This is the best advice you will get.
Don't try duel booting until you know what you are doing.
And I'm not trying to be a smartass.


----- Original message -----
From: "jean-francois" <jfsimon1...@gmail.com>
To: "Jan Stary" <h...@stare.cz>, misc@openbsd.org
Date: Thu, 09 Jul 2009 08:40:55 +0200
Subject: Re: Install difficulties

I installed the very standard procedure 'all disc' on 'sd1'

then when with the bios I start on the sd1, windows says 'no os' and on
sd2 the grub has disapeared too (I used to have sd0 free, sd1 win, sd2
linux).

Therefore I don'nt understand why installing openbsd on sd0 has changed
anything on the MBR of other disks ?

Le jeudi 09 juillet 2009 C  08:03 +0200, Jan Stary a C)crit :
> On Jul 08 23:56:56, jean-francois wrote:
> > Hi all,
> > 
> > Actually installing on sd0 the last 4.5 resulted in sd1 and sd2 boot
> > sectors to be modified and not able to boot their own system anymore,
> 
> How do you know?
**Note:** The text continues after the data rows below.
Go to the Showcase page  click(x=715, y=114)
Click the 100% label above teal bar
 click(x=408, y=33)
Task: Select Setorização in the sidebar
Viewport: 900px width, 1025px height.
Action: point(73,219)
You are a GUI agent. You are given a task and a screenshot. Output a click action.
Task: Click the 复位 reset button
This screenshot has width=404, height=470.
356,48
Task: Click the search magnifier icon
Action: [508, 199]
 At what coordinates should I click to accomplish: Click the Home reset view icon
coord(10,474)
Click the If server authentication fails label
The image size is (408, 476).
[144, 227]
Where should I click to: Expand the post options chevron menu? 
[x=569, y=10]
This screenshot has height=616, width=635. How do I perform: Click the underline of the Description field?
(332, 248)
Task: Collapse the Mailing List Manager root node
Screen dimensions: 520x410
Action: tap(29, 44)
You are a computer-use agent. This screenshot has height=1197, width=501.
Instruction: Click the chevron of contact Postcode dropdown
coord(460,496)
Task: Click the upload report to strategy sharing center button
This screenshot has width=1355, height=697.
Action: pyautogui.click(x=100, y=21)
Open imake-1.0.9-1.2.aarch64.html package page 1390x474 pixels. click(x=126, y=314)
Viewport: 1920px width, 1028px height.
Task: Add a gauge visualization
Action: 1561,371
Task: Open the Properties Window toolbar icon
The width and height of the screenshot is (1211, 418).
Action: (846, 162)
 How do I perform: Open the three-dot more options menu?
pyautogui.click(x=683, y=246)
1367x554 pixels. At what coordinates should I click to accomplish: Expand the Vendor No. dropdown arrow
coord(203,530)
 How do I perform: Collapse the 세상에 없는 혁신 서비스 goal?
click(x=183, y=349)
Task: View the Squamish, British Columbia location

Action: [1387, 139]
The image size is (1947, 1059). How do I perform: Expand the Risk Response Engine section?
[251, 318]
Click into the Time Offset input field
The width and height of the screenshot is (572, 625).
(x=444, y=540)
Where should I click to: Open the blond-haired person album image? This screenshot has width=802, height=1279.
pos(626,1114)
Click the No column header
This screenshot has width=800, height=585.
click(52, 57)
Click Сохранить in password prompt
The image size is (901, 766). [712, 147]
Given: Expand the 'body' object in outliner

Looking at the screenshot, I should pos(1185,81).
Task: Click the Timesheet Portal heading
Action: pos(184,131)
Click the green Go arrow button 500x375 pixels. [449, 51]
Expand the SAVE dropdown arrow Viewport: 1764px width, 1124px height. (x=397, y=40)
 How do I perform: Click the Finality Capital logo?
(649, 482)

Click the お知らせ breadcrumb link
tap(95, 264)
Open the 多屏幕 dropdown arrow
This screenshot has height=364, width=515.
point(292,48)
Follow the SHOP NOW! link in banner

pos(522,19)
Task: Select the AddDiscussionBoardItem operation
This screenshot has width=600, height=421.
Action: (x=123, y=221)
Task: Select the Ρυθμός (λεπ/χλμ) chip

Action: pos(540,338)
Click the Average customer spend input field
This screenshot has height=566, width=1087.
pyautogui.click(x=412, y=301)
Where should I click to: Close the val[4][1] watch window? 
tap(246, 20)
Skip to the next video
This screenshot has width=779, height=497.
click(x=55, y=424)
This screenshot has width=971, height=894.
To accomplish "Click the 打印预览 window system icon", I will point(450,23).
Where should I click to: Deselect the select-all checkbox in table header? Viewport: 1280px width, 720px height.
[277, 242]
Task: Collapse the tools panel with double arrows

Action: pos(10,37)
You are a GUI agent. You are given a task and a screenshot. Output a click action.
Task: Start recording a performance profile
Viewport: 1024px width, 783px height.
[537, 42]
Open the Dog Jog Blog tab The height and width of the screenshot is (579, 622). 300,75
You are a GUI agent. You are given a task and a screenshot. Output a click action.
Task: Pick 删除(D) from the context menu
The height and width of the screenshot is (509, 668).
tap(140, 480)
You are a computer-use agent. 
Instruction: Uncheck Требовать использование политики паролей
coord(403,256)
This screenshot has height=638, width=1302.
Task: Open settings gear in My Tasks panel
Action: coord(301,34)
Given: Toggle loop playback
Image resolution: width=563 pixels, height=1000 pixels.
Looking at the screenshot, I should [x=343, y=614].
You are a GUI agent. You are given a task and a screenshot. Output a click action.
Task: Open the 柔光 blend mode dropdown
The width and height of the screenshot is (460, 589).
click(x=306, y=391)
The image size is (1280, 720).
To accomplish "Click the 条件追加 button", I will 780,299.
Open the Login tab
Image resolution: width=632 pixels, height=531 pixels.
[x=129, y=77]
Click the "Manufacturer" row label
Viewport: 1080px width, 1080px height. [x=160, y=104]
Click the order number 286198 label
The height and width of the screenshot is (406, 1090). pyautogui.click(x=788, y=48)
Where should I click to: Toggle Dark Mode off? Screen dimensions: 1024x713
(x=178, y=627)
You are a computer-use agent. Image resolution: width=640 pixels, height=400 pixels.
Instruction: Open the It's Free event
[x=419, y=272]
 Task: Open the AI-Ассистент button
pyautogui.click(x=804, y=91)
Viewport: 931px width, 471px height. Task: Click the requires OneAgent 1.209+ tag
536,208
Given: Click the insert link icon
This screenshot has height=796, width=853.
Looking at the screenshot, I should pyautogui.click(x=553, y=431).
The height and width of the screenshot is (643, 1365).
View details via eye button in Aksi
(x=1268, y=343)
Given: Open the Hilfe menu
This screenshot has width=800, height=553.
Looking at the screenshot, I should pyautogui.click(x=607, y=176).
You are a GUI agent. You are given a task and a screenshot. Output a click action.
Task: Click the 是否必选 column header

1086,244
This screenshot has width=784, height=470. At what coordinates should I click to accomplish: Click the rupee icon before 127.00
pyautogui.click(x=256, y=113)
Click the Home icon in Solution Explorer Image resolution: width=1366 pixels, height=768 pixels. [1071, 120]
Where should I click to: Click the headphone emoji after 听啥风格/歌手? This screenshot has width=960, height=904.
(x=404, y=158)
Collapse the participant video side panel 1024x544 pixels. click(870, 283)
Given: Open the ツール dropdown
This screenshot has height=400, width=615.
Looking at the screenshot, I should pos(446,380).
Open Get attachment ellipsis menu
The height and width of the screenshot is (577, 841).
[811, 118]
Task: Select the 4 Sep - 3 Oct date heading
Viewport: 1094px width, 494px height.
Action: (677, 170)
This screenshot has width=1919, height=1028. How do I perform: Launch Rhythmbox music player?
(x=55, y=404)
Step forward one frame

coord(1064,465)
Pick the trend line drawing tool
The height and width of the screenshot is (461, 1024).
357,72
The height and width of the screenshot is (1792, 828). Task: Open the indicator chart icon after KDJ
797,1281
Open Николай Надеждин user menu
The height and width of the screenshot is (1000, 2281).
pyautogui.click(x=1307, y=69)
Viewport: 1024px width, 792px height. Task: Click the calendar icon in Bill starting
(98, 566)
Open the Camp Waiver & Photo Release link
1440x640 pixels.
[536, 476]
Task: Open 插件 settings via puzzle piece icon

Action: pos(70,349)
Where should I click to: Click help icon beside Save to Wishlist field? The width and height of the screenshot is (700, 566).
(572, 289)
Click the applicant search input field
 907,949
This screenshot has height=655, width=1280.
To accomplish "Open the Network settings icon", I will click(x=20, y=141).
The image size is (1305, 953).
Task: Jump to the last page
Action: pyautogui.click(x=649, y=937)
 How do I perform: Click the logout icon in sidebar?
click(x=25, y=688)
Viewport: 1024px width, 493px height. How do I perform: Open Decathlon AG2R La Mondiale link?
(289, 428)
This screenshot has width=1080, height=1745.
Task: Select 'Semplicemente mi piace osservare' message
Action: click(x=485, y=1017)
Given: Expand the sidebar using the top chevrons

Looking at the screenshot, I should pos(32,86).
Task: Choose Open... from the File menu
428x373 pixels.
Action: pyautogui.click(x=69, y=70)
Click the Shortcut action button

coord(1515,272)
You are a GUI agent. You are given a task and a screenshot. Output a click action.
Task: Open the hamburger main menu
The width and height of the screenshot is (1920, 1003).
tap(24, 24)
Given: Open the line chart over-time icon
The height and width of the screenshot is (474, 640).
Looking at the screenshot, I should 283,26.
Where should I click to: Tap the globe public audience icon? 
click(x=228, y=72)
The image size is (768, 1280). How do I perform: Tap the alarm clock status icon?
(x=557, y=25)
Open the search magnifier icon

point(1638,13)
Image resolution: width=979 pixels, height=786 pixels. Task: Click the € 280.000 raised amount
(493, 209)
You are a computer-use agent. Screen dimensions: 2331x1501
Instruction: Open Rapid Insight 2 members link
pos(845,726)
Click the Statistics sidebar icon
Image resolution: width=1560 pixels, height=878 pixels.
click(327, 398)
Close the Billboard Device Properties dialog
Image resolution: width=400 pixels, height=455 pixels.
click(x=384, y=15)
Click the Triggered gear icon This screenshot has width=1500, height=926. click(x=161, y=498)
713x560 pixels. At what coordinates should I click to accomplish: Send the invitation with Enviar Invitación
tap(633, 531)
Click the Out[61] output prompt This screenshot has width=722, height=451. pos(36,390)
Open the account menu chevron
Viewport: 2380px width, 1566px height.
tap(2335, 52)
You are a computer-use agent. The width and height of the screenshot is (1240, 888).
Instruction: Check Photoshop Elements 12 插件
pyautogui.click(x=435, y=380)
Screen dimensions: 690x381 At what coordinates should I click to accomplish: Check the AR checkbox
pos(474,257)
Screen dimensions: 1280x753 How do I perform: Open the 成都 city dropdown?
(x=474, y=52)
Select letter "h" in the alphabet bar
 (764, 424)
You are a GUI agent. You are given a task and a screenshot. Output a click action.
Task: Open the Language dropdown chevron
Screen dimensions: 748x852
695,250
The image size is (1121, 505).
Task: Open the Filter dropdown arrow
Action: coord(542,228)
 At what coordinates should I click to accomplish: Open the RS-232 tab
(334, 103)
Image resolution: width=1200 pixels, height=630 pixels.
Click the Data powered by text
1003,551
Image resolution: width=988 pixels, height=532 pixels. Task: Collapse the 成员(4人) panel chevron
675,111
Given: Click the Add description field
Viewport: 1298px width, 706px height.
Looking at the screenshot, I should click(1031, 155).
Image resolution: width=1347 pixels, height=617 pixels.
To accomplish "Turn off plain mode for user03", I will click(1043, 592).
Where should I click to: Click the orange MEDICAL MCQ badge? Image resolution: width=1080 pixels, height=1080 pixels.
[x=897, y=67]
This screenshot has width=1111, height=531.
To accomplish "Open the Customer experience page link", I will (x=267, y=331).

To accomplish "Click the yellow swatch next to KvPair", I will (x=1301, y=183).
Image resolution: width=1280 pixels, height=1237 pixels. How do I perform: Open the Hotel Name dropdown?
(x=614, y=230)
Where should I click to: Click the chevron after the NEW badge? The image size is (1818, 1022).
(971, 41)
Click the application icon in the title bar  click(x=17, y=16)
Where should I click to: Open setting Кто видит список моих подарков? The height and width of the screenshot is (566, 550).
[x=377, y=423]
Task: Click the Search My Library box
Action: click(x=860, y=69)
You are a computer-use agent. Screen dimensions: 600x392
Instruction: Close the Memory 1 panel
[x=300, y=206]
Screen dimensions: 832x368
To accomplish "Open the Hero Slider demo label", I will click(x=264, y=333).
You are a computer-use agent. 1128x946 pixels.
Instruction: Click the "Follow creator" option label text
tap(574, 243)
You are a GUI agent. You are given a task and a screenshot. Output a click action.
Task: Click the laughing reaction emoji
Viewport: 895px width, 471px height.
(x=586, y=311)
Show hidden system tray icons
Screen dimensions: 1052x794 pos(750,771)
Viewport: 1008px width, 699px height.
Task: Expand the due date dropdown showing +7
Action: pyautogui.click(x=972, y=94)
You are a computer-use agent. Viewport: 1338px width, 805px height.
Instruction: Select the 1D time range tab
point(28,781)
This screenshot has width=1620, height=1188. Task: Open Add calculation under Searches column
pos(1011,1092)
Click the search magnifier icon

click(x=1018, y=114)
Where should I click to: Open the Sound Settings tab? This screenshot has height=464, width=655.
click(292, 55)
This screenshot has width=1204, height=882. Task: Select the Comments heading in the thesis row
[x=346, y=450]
What exactly did you do,
> and what exactly happened?
> 
> > while I only wanted to install openbsd and its boot on sd0.
> > Is this normal ? How is handled the boot manager install
> 
> Simply: there is no boot manager.
> 
> > where is it installed by default in case of more than one HDD ?
> 
> 'it' is installed exactly where you tell the install script to install it.